Higher hydration means a wetter, stickier dough that tends to give a more open crumb but is harder to shape; lower hydration is stiffer and easier to handle. Because everything is scaled against flour, the ratio is independent of batch size — the same percentages apply whether you mix 500 g or 5 kg of flour. Salt and other add-ins are quoted as their own baker's percentages and are excluded from the hydration figure, though this tool adds them into the reported total dough weight.
Worked example
70% hydration from 500 g flour and 350 g water. Enter 500 g flour and 350 g water. Hydration = 350 ÷ 500 × 100 = 70.0%. The tool also reports the total dough weight of 850.0 g (add a salt % to include salt). A 70% dough is a typical soft, workable rustic-loaf consistency.
Common mistakes
- Calculating water as a percentage of the total dough weight instead of the flour weight — hydration is always water ÷ flour, so it can exceed 100% for very wet doughs.
- Entering both water and a target hydration at once. Fill only one; the tool solves for the other.
- Forgetting that flour or water carried in a preferment/starter also counts. Include those weights in your flour and water totals for an accurate hydration figure.
Frequently asked questions
What is a good hydration level for bread?
It depends on the loaf. Bagels and pretzels sit around 50–60%, sandwich and everyday breads around 60–70%, rustic and artisan loaves 70–80%, and ciabatta or focaccia often 80% or higher. Higher hydration gives a more open crumb but a stickier, harder-to-shape dough.

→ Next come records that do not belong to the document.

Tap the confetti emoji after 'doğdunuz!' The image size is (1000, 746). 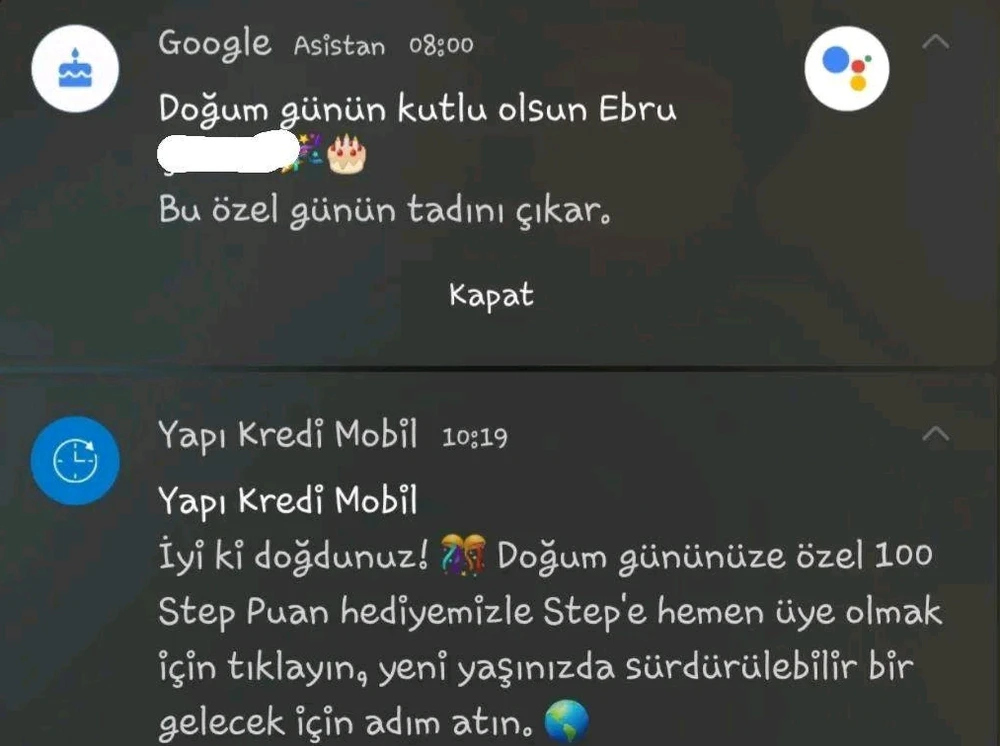464,554
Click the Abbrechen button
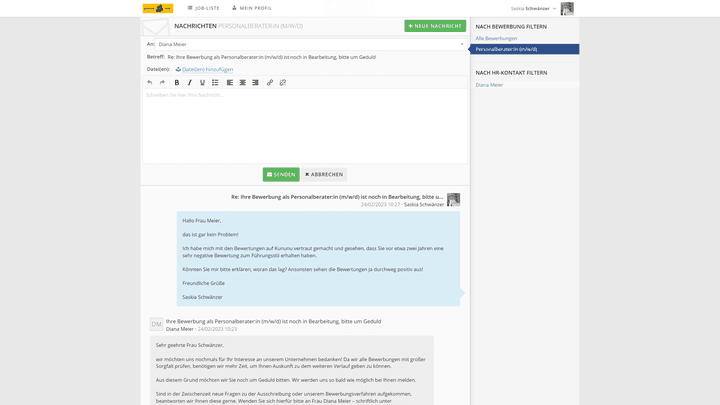Viewport: 720px width, 405px height. [x=324, y=174]
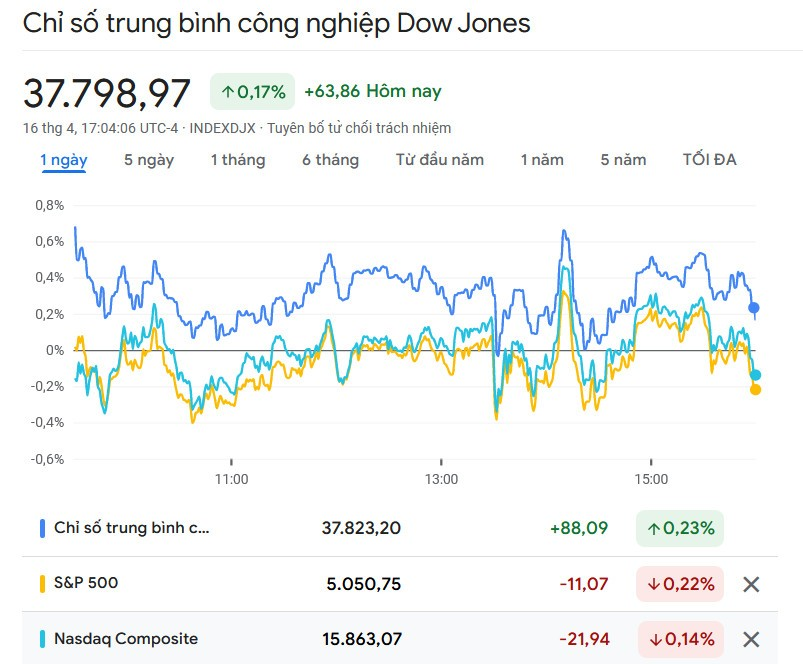The image size is (803, 664).
Task: Switch to the "5 ngày" range tab
Action: pos(149,160)
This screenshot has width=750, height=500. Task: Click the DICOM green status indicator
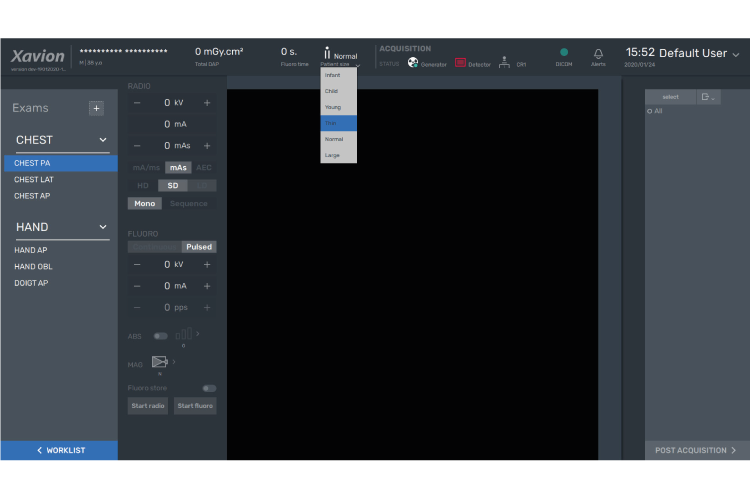[x=564, y=52]
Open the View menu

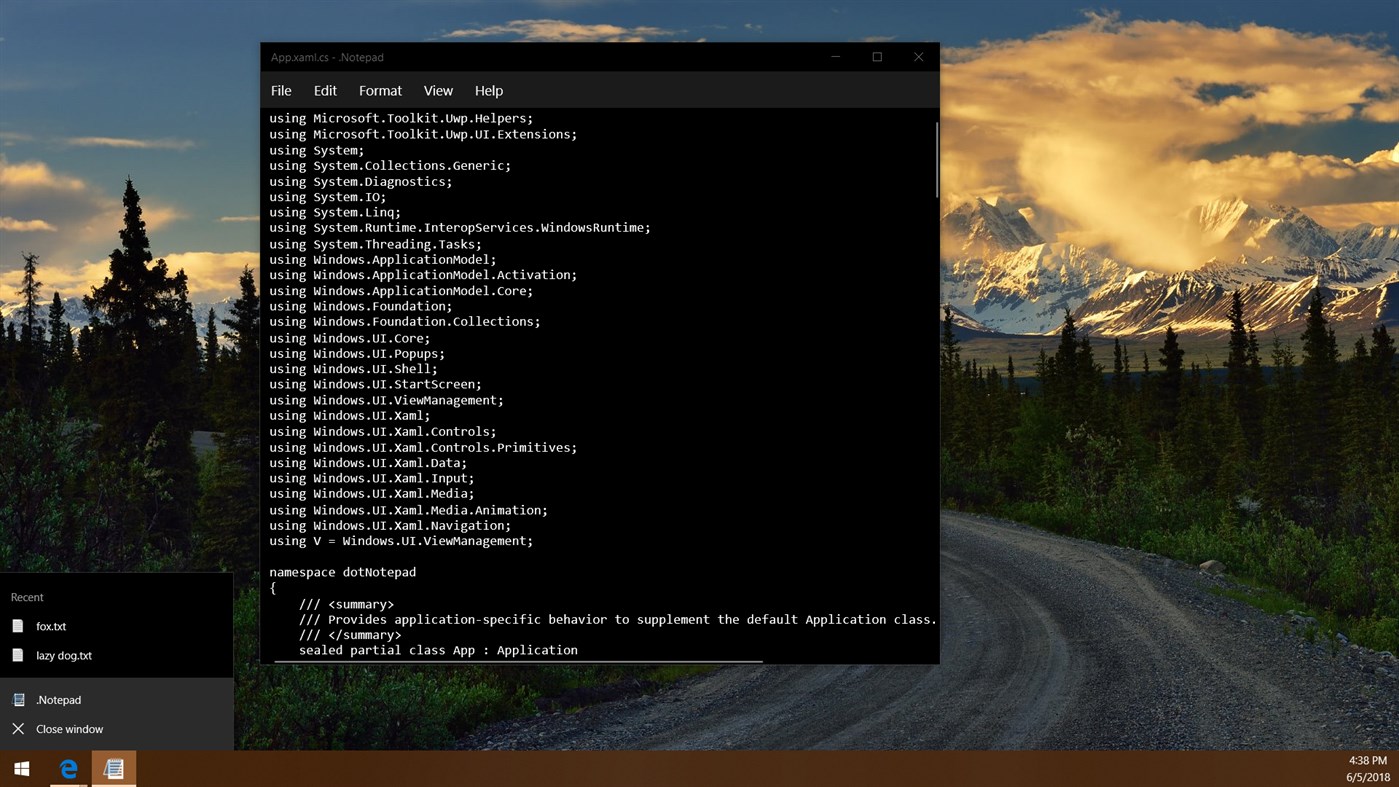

Can hydration be over 100%?
Yes. Hydration is water as a percentage of flour, not of the whole dough, so a dough with more water than flour by weight is simply above 100% hydration. Very wet batters and some ciabattas approach or exceed this.
Does this include the water and flour in my sourdough starter?
Not automatically — enter your final combined flour and water totals. If you want the true overall hydration, add the flour and water contained in your levain or preferment to the figures you type in. For a full levain build, use the Basic Sourdough Calculator.
Why isn't salt part of the hydration percentage?
By baker's convention only flour and water define hydration. Salt, oil, sugar and other ingredients each have their own baker's percentage of the flour weight but are excluded from hydration. This tool still adds any salt you enter into the reported total dough weight.